#### Required action
Can you copy the post about this year's guests word for word, between "The conversation is" and "amongst food travellers.", inclusive?

#### Reading text
══════════════════════════════

Our guests have typically been mainly from the USA, however, this year our guests were mostly European – mostly either German or English.

our home

We did have a chat with those US guests who did come to stay, about ‘why’ Americans weren’t travelling.  We thought it might be because of the election. However, they said that a lot of Americans are worried about terrorist attacks in Europe and this is why they are not travelling.  We haven’t had the chance to travel this year, but I do wonder do Irish people consider terrorist attacks when travelling in Europe?

Perhaps one of the most interesting conversations I had with guests was based around food!  Are you surprised?

The conversation is particularly pertinent when you read the results of a survey carried out by Failte Ireland:

Developed in partnership with Fáilte Ireland the newly published research examines the perceptions of over 2,500 travellers in ten countries including Ireland. The research also showed that food is now an essential part of the overall visitor experience with 93% of those surveyed reported participating in a food activity on a recent trip. This tells us that the pursuit of a unique and memorable experience is on the rise. While 66% of holidaymakers rated food as important in their overall experience of Ireland this increased to almost one in four (78%) amongst food travellers.

══════════════════════════════

#### Given information

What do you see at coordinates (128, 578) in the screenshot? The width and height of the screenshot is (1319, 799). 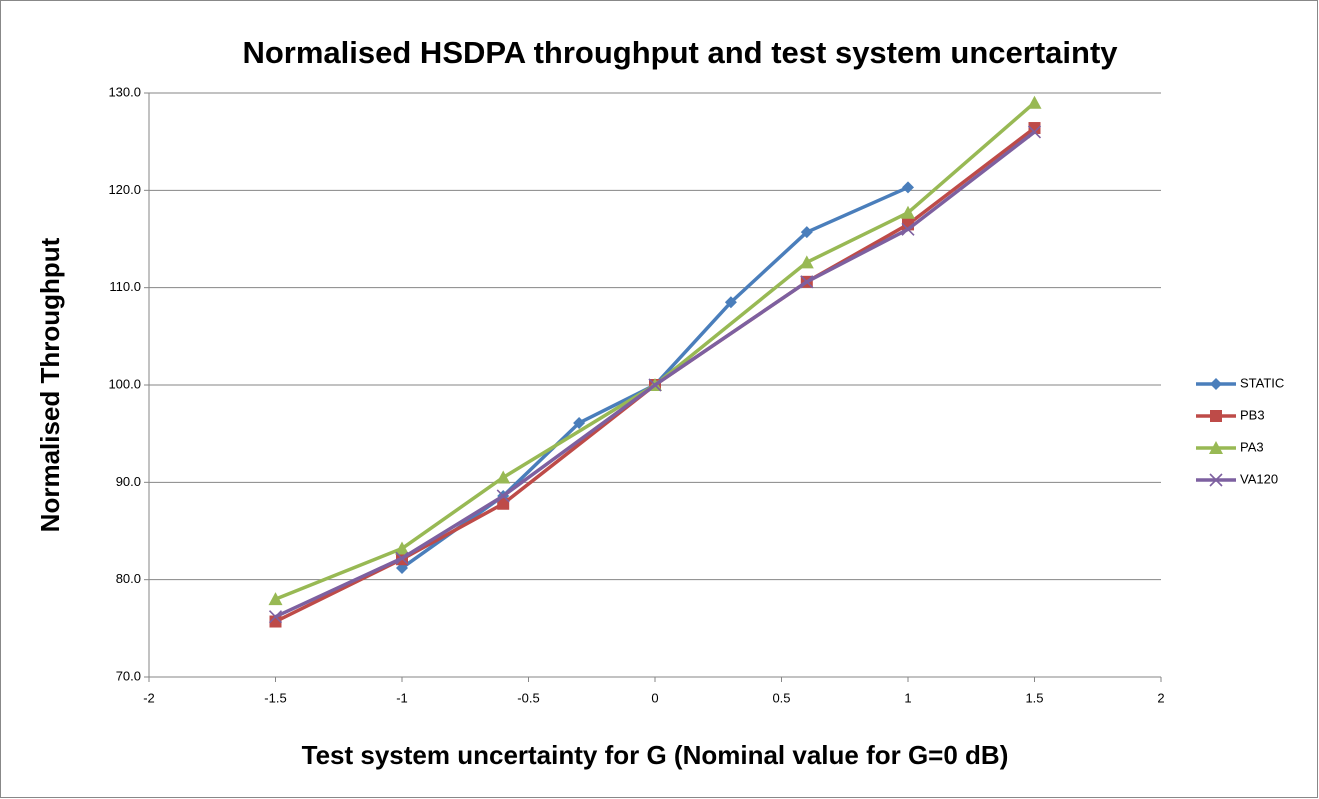 I see `y-tick-label: 80.0` at bounding box center [128, 578].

══════════════════════════════

#### Output below
The conversation is particularly pertinent when you read the results of a survey carried out by Failte Ireland:

Developed in partnership with Fáilte Ireland the newly published research examines the perceptions of over 2,500 travellers in ten countries including Ireland. The research also showed that food is now an essential part of the overall visitor experience with 93% of those surveyed reported participating in a food activity on a recent trip. This tells us that the pursuit of a unique and memorable experience is on the rise. While 66% of holidaymakers rated food as important in their overall experience of Ireland this increased to almost one in four (78%) amongst food travellers.